Virginia Tech approves new biomedical engineering minor for 2013
The Virginia Tech College of Engineering will launch a new biomedical engineering minor program for its undergraduate students starting with the upcoming spring 2013 semester, after meeting recent approval from the university’s Registrar’s Office.
The Virginia Tech - Wake Forest University School of Biomedical Engineering and Sciences started in 2002 with a graduate degree program and has garnered international headlines for its research, especially in the field of preventing and/or minimizing head traumas among soldiers in battle and football players during games. A minor program is expected to boost later enrollment of the graduate program.
“Biomedical engineering has become one of the fastest growing fields of engineering worldwide,” wrote Pamela VandeVord, associate professor and associate department head for undergraduate programs for the school of biomedical engineering and sciences, in her proposal to the university. “There is tremendous student interest in the field, with biomedical engineering programs often becoming the largest undergraduate majors at the colleges that develop them.”
Biomedical engineering is a relatively new and fast-growing career option for engineers interested in medical research and clinical applications. The U.S. Bureau of Labor Statistics has reported that employment of biomedical engineers is expected to grow by 62 percent from 2010 to 2020, much quicker than the average for all professions, VandeVord stated in the proposal.
The upward trend is likely because of the growing demands that the aging Baby Boomer generation is creating on the medical field, as well as an increased awareness among the public of advances in biomedical engineering. Such engineers are increasing wanted in hospitals, pharmaceutical companies, medical device companies, government agencies, consulting companies, universities, and other fields of medical research. Veterinary care also has growing opportunities for biomedical engineers.
Open applications for students entering the program is now open with an expected closing date of Dec. 14. Students would be notified of their acceptance or denial by Dec. 28, said VandeVord. Interest already is high among engineering students and parents of potential students.
Information, including news on the enrollment process, for interested students soon will be available at the department’s website. Information sessions on the minor program also are planned during the next few weeks.
About 50 students would be accepted into the program each semester, with the program capping out at 250 total students at any given time. The program would only accept sophomore students and higher, with the first degrees being awarded in 2014.
A minor would require two courses be taken, including Introduction to Biomedical Engineering and Introduction to Medical Physiology, the latter taught in conjunction with the Virginia-Maryland Regional College of Veterinary Medicine.
With six hours of approved electives from various other departments within the College of Engineering and added credits of biomedical research, students would need to attain a total of 18 credit hours in order to receive a minor, which would be added to their major degree.

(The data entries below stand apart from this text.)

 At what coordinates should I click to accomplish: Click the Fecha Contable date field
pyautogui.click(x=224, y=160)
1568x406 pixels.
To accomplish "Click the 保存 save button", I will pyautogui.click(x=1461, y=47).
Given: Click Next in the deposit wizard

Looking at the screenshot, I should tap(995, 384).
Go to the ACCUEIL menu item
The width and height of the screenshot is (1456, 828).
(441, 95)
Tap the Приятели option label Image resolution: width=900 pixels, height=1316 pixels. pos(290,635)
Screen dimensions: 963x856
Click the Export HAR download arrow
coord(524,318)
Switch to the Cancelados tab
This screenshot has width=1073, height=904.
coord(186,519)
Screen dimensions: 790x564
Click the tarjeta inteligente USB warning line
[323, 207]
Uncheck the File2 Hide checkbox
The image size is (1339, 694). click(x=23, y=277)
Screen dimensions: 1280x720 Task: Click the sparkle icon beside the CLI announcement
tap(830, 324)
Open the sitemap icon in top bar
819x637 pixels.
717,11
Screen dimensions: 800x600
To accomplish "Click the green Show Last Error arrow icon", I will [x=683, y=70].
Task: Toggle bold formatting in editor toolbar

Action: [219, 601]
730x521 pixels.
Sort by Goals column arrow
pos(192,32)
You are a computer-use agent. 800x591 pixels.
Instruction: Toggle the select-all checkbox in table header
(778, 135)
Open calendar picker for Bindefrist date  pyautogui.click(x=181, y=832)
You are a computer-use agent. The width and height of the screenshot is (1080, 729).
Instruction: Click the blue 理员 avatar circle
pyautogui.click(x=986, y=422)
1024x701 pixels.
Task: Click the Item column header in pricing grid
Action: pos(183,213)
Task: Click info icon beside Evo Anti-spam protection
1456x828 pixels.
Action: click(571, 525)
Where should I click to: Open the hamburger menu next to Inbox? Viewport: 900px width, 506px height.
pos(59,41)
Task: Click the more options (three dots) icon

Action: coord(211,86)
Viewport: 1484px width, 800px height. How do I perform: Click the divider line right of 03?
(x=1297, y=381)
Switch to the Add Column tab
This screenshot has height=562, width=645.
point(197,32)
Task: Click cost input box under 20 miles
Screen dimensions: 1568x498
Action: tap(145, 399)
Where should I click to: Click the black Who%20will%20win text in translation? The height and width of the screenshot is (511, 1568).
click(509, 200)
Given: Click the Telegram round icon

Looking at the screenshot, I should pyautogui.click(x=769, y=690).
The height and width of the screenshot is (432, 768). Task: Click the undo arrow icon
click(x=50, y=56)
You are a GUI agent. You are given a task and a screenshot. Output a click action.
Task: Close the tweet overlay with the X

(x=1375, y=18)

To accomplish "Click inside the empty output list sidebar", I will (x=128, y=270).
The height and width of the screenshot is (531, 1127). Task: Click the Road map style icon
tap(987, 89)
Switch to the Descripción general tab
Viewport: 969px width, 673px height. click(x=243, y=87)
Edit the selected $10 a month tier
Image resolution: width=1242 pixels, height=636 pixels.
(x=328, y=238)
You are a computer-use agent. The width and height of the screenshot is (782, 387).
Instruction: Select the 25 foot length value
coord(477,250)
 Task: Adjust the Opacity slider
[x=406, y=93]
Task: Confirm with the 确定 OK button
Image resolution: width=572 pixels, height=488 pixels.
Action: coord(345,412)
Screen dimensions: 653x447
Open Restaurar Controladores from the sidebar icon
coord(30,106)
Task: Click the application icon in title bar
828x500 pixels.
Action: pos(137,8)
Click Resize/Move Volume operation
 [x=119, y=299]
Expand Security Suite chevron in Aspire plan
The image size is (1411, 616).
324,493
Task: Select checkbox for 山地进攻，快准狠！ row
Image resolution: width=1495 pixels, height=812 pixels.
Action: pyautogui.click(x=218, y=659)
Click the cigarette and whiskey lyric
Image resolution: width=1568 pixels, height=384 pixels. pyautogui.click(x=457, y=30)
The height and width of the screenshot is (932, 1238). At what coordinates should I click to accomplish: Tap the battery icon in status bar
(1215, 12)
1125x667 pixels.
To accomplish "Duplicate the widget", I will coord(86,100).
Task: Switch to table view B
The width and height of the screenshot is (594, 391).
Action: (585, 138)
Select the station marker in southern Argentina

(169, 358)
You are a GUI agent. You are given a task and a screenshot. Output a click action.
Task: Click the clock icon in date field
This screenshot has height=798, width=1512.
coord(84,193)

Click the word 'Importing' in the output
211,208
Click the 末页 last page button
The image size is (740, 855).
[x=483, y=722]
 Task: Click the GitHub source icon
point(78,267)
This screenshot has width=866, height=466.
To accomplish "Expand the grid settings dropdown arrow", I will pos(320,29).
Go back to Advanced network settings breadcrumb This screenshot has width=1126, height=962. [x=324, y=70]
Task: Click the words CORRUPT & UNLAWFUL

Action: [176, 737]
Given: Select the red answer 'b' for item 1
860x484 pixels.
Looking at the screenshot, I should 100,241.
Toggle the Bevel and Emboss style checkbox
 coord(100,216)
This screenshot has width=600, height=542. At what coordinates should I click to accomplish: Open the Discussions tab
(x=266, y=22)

The program is expected to boost interest in the master’s and doctorate programs already offered by the School of Biomedical Engineering and Sciences. It also is expected to boost diversity among the entire College of Engineering student body as females make up roughly half the national average of biomedical engineering students. The college has long sought ways to increase its enrollment of women as students.
“We are fortunate to have the wisdom and insight that Pam VandeVord has brought to our undergraduate program,” said Stefan Duma, professor and head of the Department of Biomedical Engineering and Sciences. “In only one year, she has developed the biomedical minor and implemented new classes.”